README.md
July 13, 2022 ยท View on GitHub
This example shows the reproducing procedure for our TACL paper: End-to-end Argument Mining with Cross-corpora Multi-task Learning.
Environment
- Required: Python 3.8
- Recommended: Pyenv and Virtualenv
We tested the code on Linux and OSX.
To ensure reproducibility, please use following previous version:
git checkout example/mtam
Install packages
./examples/multitask_am/install.sh
Download and pre-process corpora
Before running the pre-processing code, you must see license information:
- AAEC: https://tudatalib.ulb.tu-darmstadt.de/handle/tudatalib/2422
- AbstRCT: https://gitlab.com/tomaye/abstrct/
- MTC: https://github.com/peldszus/arg-microtexts
# Download and pre-process corpora
./examples/multitask_am/setup_all.sh
# [Optional] Show corpora statistics
./examples/multitask_am/show_statistics.sh
Experiments
Single-task (i.e., single corpus, ST) training
Training and evaluation:
# AAEC (UKP corpus in Essay-level)
./examples/multitask_am/st/aaec_essay.sh
# AAEC (UKP corpus in Paragraph-level)
./examples/multitask_am/st/aaec_para.sh
# AASD (SciDTB with argument annotation)
./examples/multitask_am/st/aasd.sh
# AbstRCT (Abstracts from RCT domain)
./examples/multitask_am/st/abstrct.sh
# CDCP (User comments for Consumer Debt Collection Practices)

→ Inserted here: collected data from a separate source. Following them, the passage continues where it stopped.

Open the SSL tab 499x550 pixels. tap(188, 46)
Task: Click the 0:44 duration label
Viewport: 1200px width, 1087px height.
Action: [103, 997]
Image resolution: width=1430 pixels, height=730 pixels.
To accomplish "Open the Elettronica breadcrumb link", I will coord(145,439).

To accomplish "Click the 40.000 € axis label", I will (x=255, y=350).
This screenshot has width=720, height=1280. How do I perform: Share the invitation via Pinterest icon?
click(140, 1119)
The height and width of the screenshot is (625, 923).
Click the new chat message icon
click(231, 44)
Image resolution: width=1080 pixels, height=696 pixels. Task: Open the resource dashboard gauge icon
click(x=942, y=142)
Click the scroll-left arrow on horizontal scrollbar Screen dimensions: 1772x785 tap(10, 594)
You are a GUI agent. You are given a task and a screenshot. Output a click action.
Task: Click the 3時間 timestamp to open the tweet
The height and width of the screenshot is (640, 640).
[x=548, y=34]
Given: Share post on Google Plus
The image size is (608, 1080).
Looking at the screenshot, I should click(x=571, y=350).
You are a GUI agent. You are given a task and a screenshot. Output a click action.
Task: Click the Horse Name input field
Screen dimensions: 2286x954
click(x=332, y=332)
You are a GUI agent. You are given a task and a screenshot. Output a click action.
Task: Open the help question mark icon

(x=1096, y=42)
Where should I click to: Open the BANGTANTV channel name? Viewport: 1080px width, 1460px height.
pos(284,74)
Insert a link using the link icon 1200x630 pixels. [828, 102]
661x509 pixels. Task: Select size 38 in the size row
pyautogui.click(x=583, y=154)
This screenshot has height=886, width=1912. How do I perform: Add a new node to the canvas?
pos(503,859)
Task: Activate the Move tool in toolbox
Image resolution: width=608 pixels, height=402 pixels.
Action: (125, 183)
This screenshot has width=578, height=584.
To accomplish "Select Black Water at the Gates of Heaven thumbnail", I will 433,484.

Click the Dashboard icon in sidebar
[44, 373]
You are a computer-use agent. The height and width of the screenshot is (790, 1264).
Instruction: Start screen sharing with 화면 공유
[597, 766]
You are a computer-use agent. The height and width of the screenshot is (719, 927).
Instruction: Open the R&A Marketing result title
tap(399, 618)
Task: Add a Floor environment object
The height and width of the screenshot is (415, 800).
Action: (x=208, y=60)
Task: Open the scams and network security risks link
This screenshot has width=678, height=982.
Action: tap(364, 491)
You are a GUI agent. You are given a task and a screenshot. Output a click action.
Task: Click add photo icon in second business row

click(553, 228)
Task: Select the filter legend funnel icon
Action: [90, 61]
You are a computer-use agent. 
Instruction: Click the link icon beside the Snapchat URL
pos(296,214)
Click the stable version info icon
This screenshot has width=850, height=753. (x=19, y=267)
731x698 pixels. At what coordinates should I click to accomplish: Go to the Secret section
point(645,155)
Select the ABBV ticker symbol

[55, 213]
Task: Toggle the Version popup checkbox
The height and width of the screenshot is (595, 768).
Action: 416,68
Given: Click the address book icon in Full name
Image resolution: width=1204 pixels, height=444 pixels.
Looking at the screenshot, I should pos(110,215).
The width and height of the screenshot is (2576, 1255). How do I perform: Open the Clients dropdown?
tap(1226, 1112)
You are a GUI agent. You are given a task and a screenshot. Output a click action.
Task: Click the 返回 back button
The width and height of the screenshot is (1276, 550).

./examples/multitask_am/st/cdcp.sh
# MTC (Microtext corpus)
./examples/multitask_am/st/mtc.sh
Example of showing test data scores:
# Span identification
cat log/multitask_am/st/aaec_para/*/finetune/evaluation/test.jsonl | jq .scores.aaec_para.anchors.f
# Component classification
cat log/multitask_am/st/aaec_para/*/finetune/evaluation/test.jsonl | jq .scores.aaec_para.labels.total.f
# Relation classification
cat log/multitask_am/st/aaec_para/*/finetune/evaluation/test.jsonl | jq .scores.aaec_para.edges.total.f
# Link identification
cat log/multitask_am/st/aaec_para/*/finetune/evaluation/test.jsonl | jq .scores.aaec_para.edges.link.f
# [w/ oracle span] Component classification
cat log/multitask_am/st/aaec_para/*/finetune/os/evaluation/test.jsonl | jq .labels.total.f
# [w/ oracle span] Relation classification
cat log/multitask_am/st/aaec_para/*/finetune/os/evaluation/test.jsonl | jq .edges.total.f
# [w/ oracle span] Link identification
cat log/multitask_am/st/aaec_para/*/finetune/os/evaluation/test.jsonl | jq .edges.link.f
Example of showing predicted test data:
# Only shows the first sample
cat log/multitask_am/st/aaec_para/0/finetune/prediction/test.mrp | head -1 | jq .
# [w/ oracle span]
cat log/multitask_am/st/aaec_para/0/finetune/os/prediction/test.mrp | head -1 | jq .
Multi-task cross-corpora (i.e., multi-task using all the corpora, MT-All) training
Training and evaluation:
./examples/multitask_am/mt_all/aaec_essay.sh
./examples/multitask_am/mt_all/aasd.sh
./examples/multitask_am/mt_all/abstrct.sh
./examples/multitask_am/mt_all/cdcp.sh
./examples/multitask_am/mt_all/mtc.sh
The evaluation and prediction results can be found in the similar manner to the ST example.
QAs
-
Q: I can not reproduce exactly the same values as the paper
- It is possible that you can not reproduce the exact values due to GPU environmental differences and so on (even using the same seed). Also, Longformer seems to behave in a non-deterministic manner: see issues/12482 in the Huggingface transformers library.
-
Q: Some corpus statistics are different from original papers
- CDCP: Our pre-processing seems to a bit differ from other previous studies in how we handle link-transitivity. However, we have the same statistics for the test data, so we believe there is no problem in comparing performance.
- AbstRCT: The original statistics contained an erroneously double-annotated relationship. Our statistics corrected this.
- AASD: The published corpus appears to contain minor modifications.
- MTC: The pre-processing method for Add relations follows previous work. See comments in the pre-processing code.
Citation
@article{10.1162/tacl_a_00481,
author = {Morio, Gaku and Ozaki, Hiroaki and Morishita, Terufumi and Yanai, Kohsuke},
title = "{End-to-end Argument Mining with Cross-corpora Multi-task Learning}",
journal = {Transactions of the Association for Computational Linguistics},
volume = {10},
pages = {639-658},
year = {2022},
month = {05},
issn = {2307-387X},
doi = {10.1162/tacl_a_00481},
url = {https://doi.org/10.1162/tacl\_a\_00481},
eprint = {https://direct.mit.edu/tacl/article-pdf/doi/10.1162/tacl\_a\_00481/2022965/tacl\_a\_00481.pdf},
}